The agricultural and allied sectors in India have grown at an annual growth rate of nearly 2.9 per cent from 2014-15 to 2018-19. Women's participation in agriculture has been increasing with 13.9 per cent in 2015-16 from 11.7 per cent in 2005-06. Food inflation based on consumer food price index, maintaining its declining trend, has remained below 2 per cent for the last two consecutive years.
The Interim Budget announced Pradhan Mantri Kisan Samman Nidhi (PM-Kisan) to provide Rs 6,000 in income support to 12.6 crore small and marginal farmers. The economic survey cautioned difficulties in expanding sources of funds for schemes such as PM-KISAN without compromising on the fiscal deficit target as per the revised glide path of 3 per cent of GDP by 2020-21. The fertiliser response ratio has been declining over time. It was expected that the allocation towards fertilisers would remain unchanged or even decrease. The government was expected to increase the Minimum Support Price (MSP), fixed at 50 per cent more than the cost, for 22 crops in the interim budget, further. This would have led to slighter higher inflation.
In the Union Budget, the allocation for the Ministry of Agriculture is Rs 1,30,485 crore and fertiliser subsidy is Rs 79,996 crore for the year 2019-20. The budgetary estimate for the Agriculture Ministry for 2019-20 is 140 per cent higher than that for 2018-19 at Rs 57,600 crore, primarily due to Rs 75,000 crore allocation to PM-Kisan. However, this is Rs 10,000 crore lesser than the allocation in the interim budgetary estimate 2019-20.

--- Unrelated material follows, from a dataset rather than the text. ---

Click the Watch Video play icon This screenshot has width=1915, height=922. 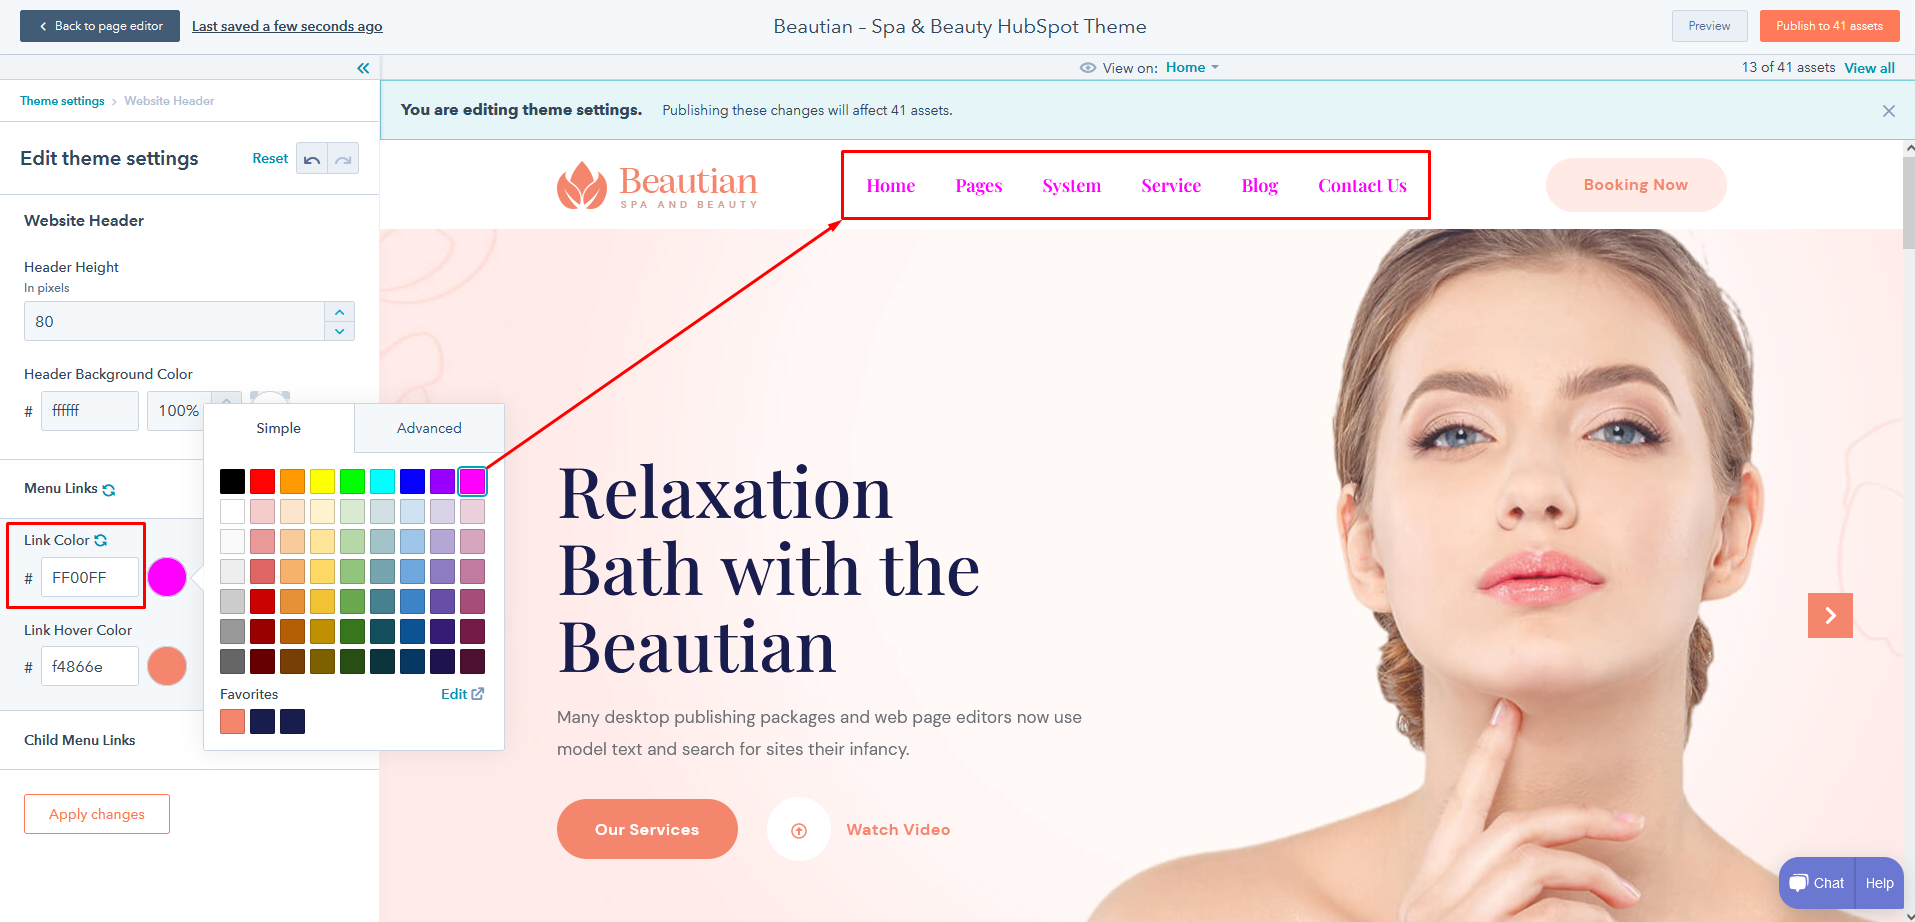click(799, 830)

While fertiliser subsidy allocation increased from Rs 70,090 crore to Rs 79,996 crore, innovative pilots of 'zero budget farming' will be replicated across the country to reduce fertiliser dependency. The newly carved out Ministry of Fisheries, Animal Husbandry and Dairying have been allocated Rs 3,737 crore. Of this, Rs 805 crore has been allocated to Pradhan Mantri Matsya Sampada Yojana (PMMSY) to address critical gaps in the value chain, including infrastructure, modernisation, traceability, production, productivity, post-harvest management and quality control.

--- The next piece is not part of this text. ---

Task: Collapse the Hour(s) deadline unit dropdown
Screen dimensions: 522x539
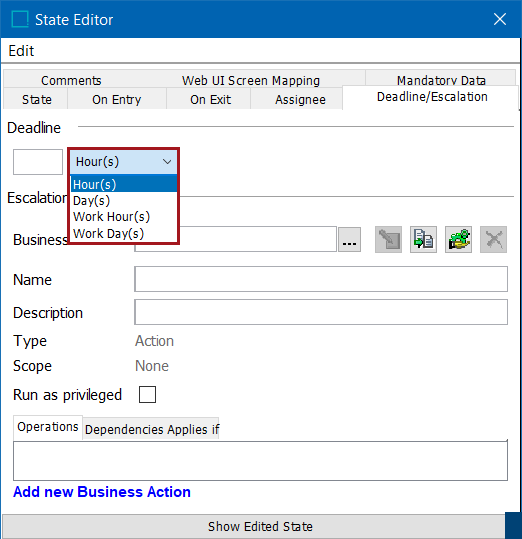Action: [x=124, y=162]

Allocation under Pradhan Mantri Krishi Sinchai Yojana (PMKSY) remains unchanged from the interim budget at Rs 3,500 crore. The focus is also on the creation of 10,000 new farm producer organisations (FPOs) to improve economies of scale over the next five years. The Budget also outlines setting up of 80 livelihood business incubators (LBIs) and 20 technology business incubators (TBIs) to develop 75,000 skilled entrepreneurs in the agro-rural industry sector. The budget overall was dominated by schemes to reduce financial stress and boost complementary income opportunities towards the goal of doubling farmers' income by 2022.